WHAT THE TASK ASKS:
Exactly the lines from the one that holds "Task: Click the 9% bar beside Mileage" to the end of the data below: retype these and nothing else.

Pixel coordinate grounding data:
◆ ◆ ◆ ◆

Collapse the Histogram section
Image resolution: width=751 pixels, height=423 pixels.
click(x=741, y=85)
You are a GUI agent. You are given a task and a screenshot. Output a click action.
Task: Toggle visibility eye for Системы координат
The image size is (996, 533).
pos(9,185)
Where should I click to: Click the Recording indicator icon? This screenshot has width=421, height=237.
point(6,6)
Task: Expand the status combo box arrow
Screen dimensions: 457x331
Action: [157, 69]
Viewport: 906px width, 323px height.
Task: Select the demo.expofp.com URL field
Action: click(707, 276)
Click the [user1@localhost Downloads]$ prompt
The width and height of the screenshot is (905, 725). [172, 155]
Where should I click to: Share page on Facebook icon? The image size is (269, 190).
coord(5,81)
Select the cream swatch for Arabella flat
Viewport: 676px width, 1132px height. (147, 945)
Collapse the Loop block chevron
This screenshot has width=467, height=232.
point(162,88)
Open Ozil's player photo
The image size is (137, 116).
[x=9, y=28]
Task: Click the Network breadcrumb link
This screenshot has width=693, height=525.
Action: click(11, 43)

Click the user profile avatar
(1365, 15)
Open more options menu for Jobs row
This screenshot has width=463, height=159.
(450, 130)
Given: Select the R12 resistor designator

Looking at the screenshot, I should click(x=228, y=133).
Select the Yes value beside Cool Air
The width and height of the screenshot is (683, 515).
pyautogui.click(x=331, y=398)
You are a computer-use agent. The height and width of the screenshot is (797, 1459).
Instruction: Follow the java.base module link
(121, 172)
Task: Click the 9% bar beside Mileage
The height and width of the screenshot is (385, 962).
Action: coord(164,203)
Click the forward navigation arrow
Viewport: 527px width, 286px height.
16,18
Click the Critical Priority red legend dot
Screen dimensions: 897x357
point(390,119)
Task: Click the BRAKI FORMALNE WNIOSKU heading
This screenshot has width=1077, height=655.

◆ ◆ ◆ ◆

YOUR SOLUTION:
Task: Click the 9% bar beside Mileage
The height and width of the screenshot is (385, 962).
Action: coord(164,203)
Click the forward navigation arrow
Viewport: 527px width, 286px height.
16,18
Click the Critical Priority red legend dot
Screen dimensions: 897x357
point(390,119)
Task: Click the BRAKI FORMALNE WNIOSKU heading
This screenshot has width=1077, height=655.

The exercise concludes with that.